Privacy and Security Requirements for Handling Government Records Under Scrutiny
Government agencies maintain large quantities of information about individuals, covering everything from physical description to the person’s family life, property, political activity, employment history, criminal records, and health condition. In a light of a recent finding that reports of information-security incidents at federal agencies have increased more than 650 percent over the past five years, it is unsurprising that data-handling requirements for government entities and contractors are a subject of ongoing concern. A roundup of recent developments:
- A recent General Services Administration (“GSA”) cloud computing procurement solicitation attempted to address data security concerns by limiting the foreign countries where vendors’ servers could be located, but this requirement was rejected on October 17 as unduly restrictive. Noting that the GSA had failed to explain its basis for differentiating between acceptable and unacceptable locations, the Government Accountability Office (“GAO”) recommended that the solicitation be revised to reflect the agency’s actual needs.
- On October 18, Sen. Daniel Akaka (D-HI) introduced the Privacy Act Modernization for the Information Age Act of 2011 to strengthen privacy protections for government records. Among other things, the bill would create a federal chief privacy officer position, update penalties for violating the Privacy Act, and establish a centralized website for information about records maintained by individual agencies.
- The Supreme Court will hear oral argument on November 30 in FAA v. Cooper, which examines whether a plaintiff can recover under the Privacy Act for nonpecuniary mental and emotional injuries. Cooper seeks to bring a claim based on mental and emotional distress he suffered after the Social Security Administration disclosed his HIV status to the Federal Aviation Administration.
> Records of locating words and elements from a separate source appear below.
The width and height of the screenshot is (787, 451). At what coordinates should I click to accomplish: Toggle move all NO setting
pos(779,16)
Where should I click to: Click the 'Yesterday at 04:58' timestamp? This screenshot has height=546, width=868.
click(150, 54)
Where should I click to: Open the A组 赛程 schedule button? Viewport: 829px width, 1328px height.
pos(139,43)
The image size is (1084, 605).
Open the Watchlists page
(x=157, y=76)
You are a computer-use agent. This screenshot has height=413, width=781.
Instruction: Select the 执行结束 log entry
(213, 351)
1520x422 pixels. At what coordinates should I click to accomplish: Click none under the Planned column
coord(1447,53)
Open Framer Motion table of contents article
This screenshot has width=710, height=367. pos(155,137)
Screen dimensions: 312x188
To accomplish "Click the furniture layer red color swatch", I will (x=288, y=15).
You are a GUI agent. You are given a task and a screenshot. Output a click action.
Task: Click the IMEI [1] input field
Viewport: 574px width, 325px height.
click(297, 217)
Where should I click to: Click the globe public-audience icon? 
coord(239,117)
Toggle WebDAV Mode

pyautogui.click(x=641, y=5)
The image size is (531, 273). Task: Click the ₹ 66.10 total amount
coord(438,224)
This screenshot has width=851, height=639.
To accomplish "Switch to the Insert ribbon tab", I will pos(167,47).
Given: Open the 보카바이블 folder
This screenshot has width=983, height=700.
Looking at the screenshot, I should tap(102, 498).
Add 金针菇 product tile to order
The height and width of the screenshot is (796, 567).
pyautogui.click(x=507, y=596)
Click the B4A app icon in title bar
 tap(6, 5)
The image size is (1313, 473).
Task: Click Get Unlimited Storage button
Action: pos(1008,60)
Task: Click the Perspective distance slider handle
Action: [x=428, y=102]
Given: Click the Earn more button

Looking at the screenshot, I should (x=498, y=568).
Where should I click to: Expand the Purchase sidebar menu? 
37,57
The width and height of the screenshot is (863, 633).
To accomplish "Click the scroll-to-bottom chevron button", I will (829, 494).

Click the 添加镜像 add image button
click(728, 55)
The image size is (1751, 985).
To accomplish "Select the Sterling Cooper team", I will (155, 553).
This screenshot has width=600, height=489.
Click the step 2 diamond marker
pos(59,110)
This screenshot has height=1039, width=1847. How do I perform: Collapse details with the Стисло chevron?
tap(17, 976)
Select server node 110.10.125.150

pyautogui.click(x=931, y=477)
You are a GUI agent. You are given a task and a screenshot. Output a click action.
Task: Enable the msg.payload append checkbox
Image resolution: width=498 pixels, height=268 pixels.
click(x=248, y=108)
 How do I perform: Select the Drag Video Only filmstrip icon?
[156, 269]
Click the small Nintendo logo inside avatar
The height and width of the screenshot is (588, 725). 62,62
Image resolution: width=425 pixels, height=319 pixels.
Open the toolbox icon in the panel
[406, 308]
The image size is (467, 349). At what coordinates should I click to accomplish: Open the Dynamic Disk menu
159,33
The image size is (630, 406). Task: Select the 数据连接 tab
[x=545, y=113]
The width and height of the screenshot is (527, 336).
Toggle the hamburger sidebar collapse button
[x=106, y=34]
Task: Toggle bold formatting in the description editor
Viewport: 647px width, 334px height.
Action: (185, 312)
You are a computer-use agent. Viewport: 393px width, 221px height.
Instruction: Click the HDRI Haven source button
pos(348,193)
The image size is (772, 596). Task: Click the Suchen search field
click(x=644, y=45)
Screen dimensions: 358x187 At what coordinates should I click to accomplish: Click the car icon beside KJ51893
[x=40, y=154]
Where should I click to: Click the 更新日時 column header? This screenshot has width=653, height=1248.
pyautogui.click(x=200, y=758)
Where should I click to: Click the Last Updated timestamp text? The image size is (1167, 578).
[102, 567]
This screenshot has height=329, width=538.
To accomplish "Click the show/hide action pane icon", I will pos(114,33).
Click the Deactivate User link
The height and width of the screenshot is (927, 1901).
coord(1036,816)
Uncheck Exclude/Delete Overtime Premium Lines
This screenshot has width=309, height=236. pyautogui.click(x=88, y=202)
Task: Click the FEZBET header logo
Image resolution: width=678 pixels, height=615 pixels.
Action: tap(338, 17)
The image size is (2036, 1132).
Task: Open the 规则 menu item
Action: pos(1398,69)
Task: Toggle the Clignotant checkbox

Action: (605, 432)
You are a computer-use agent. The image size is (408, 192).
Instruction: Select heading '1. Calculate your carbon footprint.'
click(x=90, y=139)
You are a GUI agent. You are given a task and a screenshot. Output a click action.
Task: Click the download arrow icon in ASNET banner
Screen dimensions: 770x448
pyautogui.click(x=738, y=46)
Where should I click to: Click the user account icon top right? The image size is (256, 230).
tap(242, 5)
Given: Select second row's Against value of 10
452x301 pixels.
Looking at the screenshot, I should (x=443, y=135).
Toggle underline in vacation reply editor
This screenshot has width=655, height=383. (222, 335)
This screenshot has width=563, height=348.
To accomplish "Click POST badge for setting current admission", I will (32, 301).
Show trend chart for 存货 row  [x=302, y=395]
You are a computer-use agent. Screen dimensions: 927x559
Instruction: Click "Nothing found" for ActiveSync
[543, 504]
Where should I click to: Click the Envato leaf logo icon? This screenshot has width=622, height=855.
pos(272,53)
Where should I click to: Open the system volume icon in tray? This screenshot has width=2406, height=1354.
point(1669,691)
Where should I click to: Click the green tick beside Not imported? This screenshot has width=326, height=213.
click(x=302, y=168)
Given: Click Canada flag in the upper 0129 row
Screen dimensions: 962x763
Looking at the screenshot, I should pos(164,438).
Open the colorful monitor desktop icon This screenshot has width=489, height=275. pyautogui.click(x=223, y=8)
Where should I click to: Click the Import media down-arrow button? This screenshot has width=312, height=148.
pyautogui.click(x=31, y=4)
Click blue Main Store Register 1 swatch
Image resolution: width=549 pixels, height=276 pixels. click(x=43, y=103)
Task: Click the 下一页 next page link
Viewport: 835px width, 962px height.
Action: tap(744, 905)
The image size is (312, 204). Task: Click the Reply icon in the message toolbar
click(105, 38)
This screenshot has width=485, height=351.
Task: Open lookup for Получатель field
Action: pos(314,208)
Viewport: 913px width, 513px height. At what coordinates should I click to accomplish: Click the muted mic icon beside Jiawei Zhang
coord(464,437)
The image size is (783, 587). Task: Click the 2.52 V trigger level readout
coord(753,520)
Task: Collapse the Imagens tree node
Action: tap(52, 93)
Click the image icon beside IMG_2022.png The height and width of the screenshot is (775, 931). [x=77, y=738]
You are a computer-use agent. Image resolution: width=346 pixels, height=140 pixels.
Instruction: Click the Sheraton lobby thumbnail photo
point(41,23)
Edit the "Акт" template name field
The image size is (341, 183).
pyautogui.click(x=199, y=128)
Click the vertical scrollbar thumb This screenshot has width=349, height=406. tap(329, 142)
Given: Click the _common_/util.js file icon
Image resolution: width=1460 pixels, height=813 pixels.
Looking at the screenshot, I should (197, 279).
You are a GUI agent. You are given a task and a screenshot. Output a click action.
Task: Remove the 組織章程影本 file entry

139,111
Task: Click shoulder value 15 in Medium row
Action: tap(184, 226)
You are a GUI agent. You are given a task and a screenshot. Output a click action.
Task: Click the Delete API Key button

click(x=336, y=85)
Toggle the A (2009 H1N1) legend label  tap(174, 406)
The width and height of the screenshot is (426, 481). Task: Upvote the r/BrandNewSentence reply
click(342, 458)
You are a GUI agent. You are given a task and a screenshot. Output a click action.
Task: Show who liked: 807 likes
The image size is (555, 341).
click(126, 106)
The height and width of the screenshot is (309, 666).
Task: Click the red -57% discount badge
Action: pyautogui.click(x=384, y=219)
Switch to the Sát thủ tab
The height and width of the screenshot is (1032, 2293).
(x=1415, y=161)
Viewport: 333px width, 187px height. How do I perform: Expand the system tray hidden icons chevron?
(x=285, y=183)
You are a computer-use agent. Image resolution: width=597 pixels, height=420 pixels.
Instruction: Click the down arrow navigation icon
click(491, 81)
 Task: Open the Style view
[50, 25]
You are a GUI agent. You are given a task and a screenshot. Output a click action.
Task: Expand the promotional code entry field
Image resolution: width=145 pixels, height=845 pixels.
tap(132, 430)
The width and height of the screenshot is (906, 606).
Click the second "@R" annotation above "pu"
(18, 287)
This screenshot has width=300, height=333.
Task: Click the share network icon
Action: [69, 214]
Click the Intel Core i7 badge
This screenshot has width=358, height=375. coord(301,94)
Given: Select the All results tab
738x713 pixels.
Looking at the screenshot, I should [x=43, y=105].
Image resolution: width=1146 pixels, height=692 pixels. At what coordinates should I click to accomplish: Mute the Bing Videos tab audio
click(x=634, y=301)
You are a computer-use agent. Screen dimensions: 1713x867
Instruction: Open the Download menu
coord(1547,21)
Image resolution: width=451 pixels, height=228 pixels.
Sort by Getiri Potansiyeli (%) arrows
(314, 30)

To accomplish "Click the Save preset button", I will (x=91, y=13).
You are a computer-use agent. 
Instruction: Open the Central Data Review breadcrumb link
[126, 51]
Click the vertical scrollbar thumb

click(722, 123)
- The National Institute of Standards and Technology is accepting public comments through December 2 on its draft U.S. Government Cloud Computing Technology Roadmap, which is designed to foster federal agencies’ adoption of cloud computing. One of the issues highlighted in the document is the need to ensure that government cloud services meet federal policy and regulatory requirements for security and privacy.
- Under a proposed amendment to the Federal Acquisition Regulation, government contractors who handle personally identifiable information would be required to complete privacy training upon award of the procurement and annually thereafter. Comments are due on December 13.